Work order
Write out all of the lines below, exactly and completely.

Material supplied

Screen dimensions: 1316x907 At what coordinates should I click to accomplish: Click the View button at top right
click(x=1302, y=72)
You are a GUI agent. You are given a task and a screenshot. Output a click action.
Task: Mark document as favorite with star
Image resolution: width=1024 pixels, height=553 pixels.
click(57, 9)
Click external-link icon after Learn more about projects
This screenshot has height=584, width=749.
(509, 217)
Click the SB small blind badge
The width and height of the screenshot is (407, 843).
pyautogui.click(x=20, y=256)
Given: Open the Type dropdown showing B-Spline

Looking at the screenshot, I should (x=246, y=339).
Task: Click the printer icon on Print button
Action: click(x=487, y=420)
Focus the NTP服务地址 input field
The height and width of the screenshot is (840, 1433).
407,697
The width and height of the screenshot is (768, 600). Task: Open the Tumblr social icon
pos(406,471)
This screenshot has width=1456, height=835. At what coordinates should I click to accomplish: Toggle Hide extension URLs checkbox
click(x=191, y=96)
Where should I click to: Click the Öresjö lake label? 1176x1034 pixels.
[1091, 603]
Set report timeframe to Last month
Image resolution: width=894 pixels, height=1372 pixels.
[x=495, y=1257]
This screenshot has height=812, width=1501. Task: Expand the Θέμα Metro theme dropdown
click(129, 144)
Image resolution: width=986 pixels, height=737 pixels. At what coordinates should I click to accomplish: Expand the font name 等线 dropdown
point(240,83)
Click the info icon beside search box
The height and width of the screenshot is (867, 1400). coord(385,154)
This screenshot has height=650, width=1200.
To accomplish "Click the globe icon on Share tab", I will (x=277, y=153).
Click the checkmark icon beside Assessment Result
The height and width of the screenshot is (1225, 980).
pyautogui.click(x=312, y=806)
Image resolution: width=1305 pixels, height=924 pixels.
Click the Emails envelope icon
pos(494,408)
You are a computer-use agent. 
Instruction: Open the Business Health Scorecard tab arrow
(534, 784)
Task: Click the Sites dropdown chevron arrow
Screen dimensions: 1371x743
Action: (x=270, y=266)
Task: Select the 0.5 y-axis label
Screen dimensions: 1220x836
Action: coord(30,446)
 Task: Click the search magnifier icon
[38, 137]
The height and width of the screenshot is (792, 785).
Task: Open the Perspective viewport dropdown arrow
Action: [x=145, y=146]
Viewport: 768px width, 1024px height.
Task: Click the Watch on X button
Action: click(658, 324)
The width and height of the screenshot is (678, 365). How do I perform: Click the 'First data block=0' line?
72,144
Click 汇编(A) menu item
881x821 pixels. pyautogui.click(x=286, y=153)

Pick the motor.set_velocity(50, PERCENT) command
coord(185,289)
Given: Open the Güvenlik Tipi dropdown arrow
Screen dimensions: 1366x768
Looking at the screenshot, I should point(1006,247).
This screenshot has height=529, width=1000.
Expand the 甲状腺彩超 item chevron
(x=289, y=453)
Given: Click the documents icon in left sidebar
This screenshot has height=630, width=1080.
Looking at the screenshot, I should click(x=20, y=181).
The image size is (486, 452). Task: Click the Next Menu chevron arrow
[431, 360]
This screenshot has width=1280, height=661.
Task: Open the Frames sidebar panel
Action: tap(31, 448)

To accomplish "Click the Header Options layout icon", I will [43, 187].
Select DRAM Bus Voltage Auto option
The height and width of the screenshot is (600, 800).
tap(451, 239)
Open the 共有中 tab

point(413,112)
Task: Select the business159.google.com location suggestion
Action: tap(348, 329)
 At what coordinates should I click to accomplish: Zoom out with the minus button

Solution
Screen dimensions: 1316x907 At what coordinates should I click to accomplish: Click the View button at top right
click(x=1302, y=72)
You are a GUI agent. You are given a task and a screenshot. Output a click action.
Task: Mark document as favorite with star
Image resolution: width=1024 pixels, height=553 pixels.
click(57, 9)
Click external-link icon after Learn more about projects
This screenshot has height=584, width=749.
(509, 217)
Click the SB small blind badge
The width and height of the screenshot is (407, 843).
pyautogui.click(x=20, y=256)
Given: Open the Type dropdown showing B-Spline

Looking at the screenshot, I should (x=246, y=339).
Task: Click the printer icon on Print button
Action: click(x=487, y=420)
Focus the NTP服务地址 input field
The height and width of the screenshot is (840, 1433).
407,697
The width and height of the screenshot is (768, 600). Task: Open the Tumblr social icon
pos(406,471)
This screenshot has width=1456, height=835. At what coordinates should I click to accomplish: Toggle Hide extension URLs checkbox
click(x=191, y=96)
Where should I click to: Click the Öresjö lake label? 1176x1034 pixels.
[1091, 603]
Set report timeframe to Last month
Image resolution: width=894 pixels, height=1372 pixels.
[x=495, y=1257]
This screenshot has height=812, width=1501. Task: Expand the Θέμα Metro theme dropdown
click(129, 144)
Image resolution: width=986 pixels, height=737 pixels. At what coordinates should I click to accomplish: Expand the font name 等线 dropdown
point(240,83)
Click the info icon beside search box
The height and width of the screenshot is (867, 1400). coord(385,154)
This screenshot has height=650, width=1200.
To accomplish "Click the globe icon on Share tab", I will (x=277, y=153).
Click the checkmark icon beside Assessment Result
The height and width of the screenshot is (1225, 980).
pyautogui.click(x=312, y=806)
Image resolution: width=1305 pixels, height=924 pixels.
Click the Emails envelope icon
pos(494,408)
You are a computer-use agent. 
Instruction: Open the Business Health Scorecard tab arrow
(534, 784)
Task: Click the Sites dropdown chevron arrow
Screen dimensions: 1371x743
Action: (x=270, y=266)
Task: Select the 0.5 y-axis label
Screen dimensions: 1220x836
Action: coord(30,446)
 Task: Click the search magnifier icon
[38, 137]
The height and width of the screenshot is (792, 785).
Task: Open the Perspective viewport dropdown arrow
Action: [x=145, y=146]
Viewport: 768px width, 1024px height.
Task: Click the Watch on X button
Action: click(658, 324)
The width and height of the screenshot is (678, 365). How do I perform: Click the 'First data block=0' line?
72,144
Click 汇编(A) menu item
881x821 pixels. pyautogui.click(x=286, y=153)

Pick the motor.set_velocity(50, PERCENT) command
coord(185,289)
Given: Open the Güvenlik Tipi dropdown arrow
Screen dimensions: 1366x768
Looking at the screenshot, I should point(1006,247).
This screenshot has height=529, width=1000.
Expand the 甲状腺彩超 item chevron
(x=289, y=453)
Given: Click the documents icon in left sidebar
This screenshot has height=630, width=1080.
Looking at the screenshot, I should click(x=20, y=181).
The image size is (486, 452). Task: Click the Next Menu chevron arrow
[431, 360]
This screenshot has width=1280, height=661.
Task: Open the Frames sidebar panel
Action: tap(31, 448)

To accomplish "Click the Header Options layout icon", I will [43, 187].
Select DRAM Bus Voltage Auto option
The height and width of the screenshot is (600, 800).
tap(451, 239)
Open the 共有中 tab

point(413,112)
Task: Select the business159.google.com location suggestion
Action: tap(348, 329)
 At what coordinates should I click to accomplish: Zoom out with the minus button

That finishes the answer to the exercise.